First, she is unafraid to go. She enters the house of a leper, an unclean man. She knows that this will make her unclean, too, and that she will have to deal with the consequences of her choice. The rules of the institution do not stop her. The stares and disapproval of others do not stop her.

She is fearless because she knows what she is doing. Her purpose is to recognize God’s own son, the Messiah, the Anointed One, by affirming who he is. She identifies him even as God identified him at his baptism, as Peter identified him – “My lord and my God!” – and as he was identified at his transfiguration.

In the midst of his inner circle, the disciples, she identifies him through an act of humility and compassion. She serves him by giving of the very best she has to offer, preparing him for what lies ahead with gentleness and love.

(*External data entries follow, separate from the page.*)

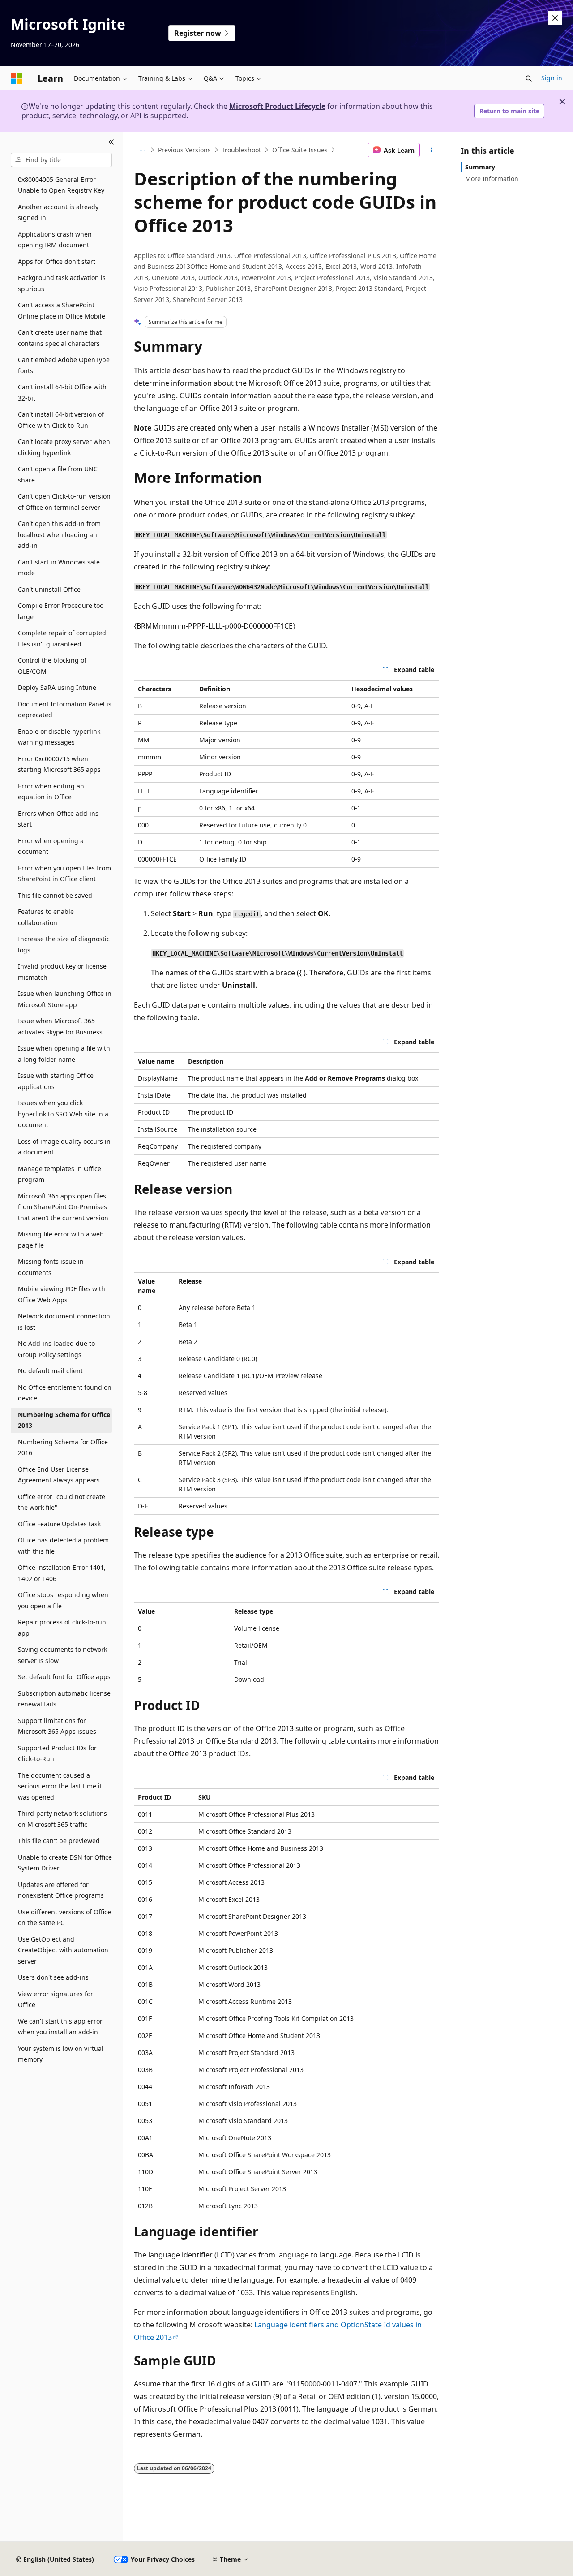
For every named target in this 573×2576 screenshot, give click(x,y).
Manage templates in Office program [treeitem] (59, 1174)
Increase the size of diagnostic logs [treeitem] (64, 944)
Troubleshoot (241, 150)
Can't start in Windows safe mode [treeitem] (59, 567)
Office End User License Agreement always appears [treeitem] (59, 1475)
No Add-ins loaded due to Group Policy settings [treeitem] (56, 1349)
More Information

And yet, she is not named. The 19th Century American poet, Rupert Hughes, wrote:

So in the thick-set chronicles of fame, there hover deathless feats of souls unknown; they linger as the fragrant smoke-wreaths blown from liberal sacrifices. Gone face and name! The deeds like homeless ghosts, live on alone.

Who are the women, the people in your life who set this example for you? Not just in the past, but in living, today? Do we have examples like this in our families, in our community, in our nation? Do we lift them up for others, so that we are all enriched by their strength, their courage? Do we remember their deeds and teach them so our children will know what strength and courage look like?

Fearless woman, living out their purpose through acts of humility and compassion make us all consider how we ourselves might serve. Will our deeds live on alone whether or not our names are remembered?